Algo cruje en el cinturón urbano más poblado de la Argentina. No es un ruido nuevo, pero su frecuencia se ha vuelto eléctrica, peligrosa. En los 24 municipios que conforman el Conurbano Bonaerense, lo que se palpa es un hundimiento en tobogán de todas las variables económicas. La metáfora que recorre los pasillos municipales es tan gráfica como inquietante: los cables están pelados y el pasto está seco.
Tras un verano que estiró los plazos de la tolerancia, el clima social parece haber quebrado. El gobierno de Javier Milei atraviesa una "tormenta perfecta": denuncias de nepotismo, un shock externo por el conflicto en Medio Oriente y, fundamentalmente, un deterioro interno que las encuestas ya no pueden disimular. Según el último relevamiento de Latam Pulse, la desaprobación de la figura presidencial trepó al 61,6% en marzo, mientras que el rechazo a su gestión alcanzó el 57,4%.
La clase media en la mira
A diferencia de otras crisis, el epicentro del dolor se ha desplazado.
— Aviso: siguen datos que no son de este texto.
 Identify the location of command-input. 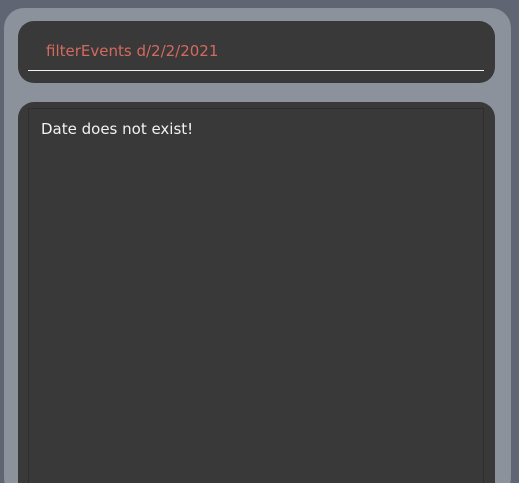
(256, 51).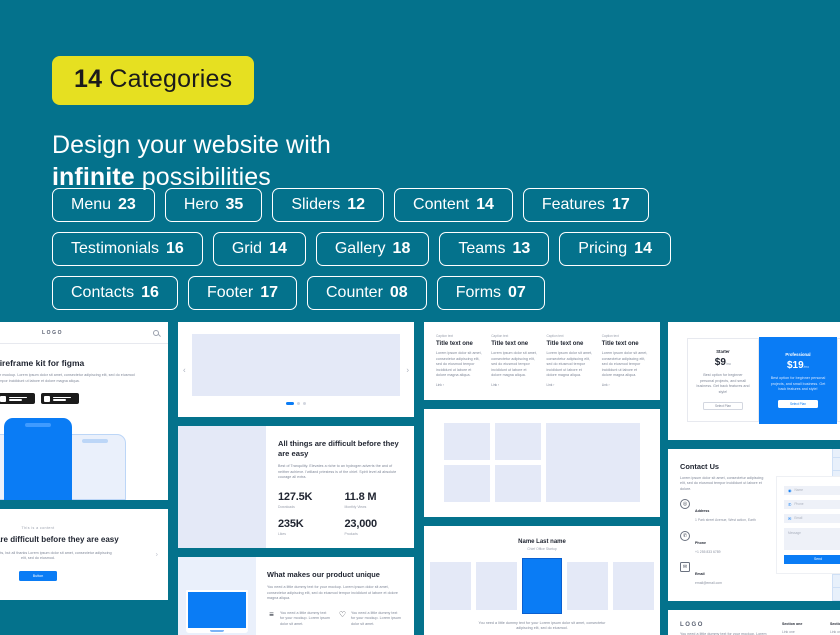 The image size is (840, 635). What do you see at coordinates (432, 293) in the screenshot?
I see `pill-row: Contacts 16 Footer 17 Counter 08 Forms 07` at bounding box center [432, 293].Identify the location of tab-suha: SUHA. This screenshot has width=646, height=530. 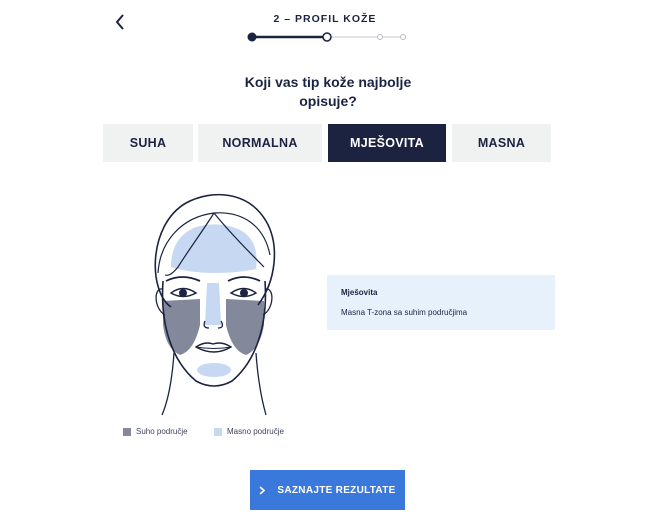
(148, 143).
Ya no se trata solo de los sectores históricamente vulnerables. “El gobierno de Milei está depredando a la clase media”, sentenció ante este diario el ministro de Desarrollo de la Comunidad bonaerense, Andrés Larroque.
El paisaje es desolador: cierres de empresas, mora crediticia y familias enteras que caen en el sistema de préstamos informales ante la imposibilidad de calificar en el circuito bancario o incluso en aplicaciones como Mercado Pago.
El intendente de Morón, Lucas Ghi, relata una escena que sintetiza el drama: un trabajador registrado de Morón Sur, asfixiado por deudas con prestamistas barriales, le confesó una disyuntiva extrema: "O robo para pagar o me tengo que mudar de barrio". Es la encrucijada de quien tiene empleo, pero ya no tiene vida.
El "desempleo blue" y la lista de espera para sobrevivir
El fenómeno del "autoempleo" o “desempleo blue” —como lo denomina el Instituto Argentina Grande (IAG)— crece a la par de la desocupación oficial, que en el GBA ya escala al 9,5%. Se trata de miles de personas que, para compensar la caída del poder adquisitivo, suman jornadas de tres o cuatro horas adicionales como choferes de aplicaciones o repartidores.
Los datos de la empresa Pedidos Ya son un termómetro infalible de la crisis: la firma tiene hoy 300.000 solicitudes en "latencia". Personas que quieren pedalear o manejar una moto para sobrevivir, pero que el algoritmo no admite para no canibalizar los ingresos de quienes ya están en la plataforma.
“La situación es dramática y está acompañada de una alteración emocional. La gente hoy se nos pone a llorar”, describe Larroque.
Un territorio volátil
Mientras el Estado nacional retacea recursos —la Provincia denuncia un recorte de 22 billones de pesos—, el Conurbano resiste mediante el Servicio Alimentario Escolar (SAE) y el programa MESA. Sin embargo, la red de contención parece cada vez más tensa ante una inflación que no da tregua.
Para el analista Juan Courel, de Alaska Comunicación, el Conurbano será inevitablemente el eje de cualquier construcción política antimileísta. "Es donde está concentrada la mayor cantidad de votos. El hartazgo se está manifestando, pero falta algo que encadene las demandas", explica.
El GBA es hoy una incubadora de una coalición social opositora. Con el 37% del padrón electoral y una crisis que ya no distingue entre el trabajador formal y el desocupado, el principal bastión político del país espera, entre la angustia y el agotamiento, el próximo capítulo de una historia que parece haber llegado a su umbral de dolor.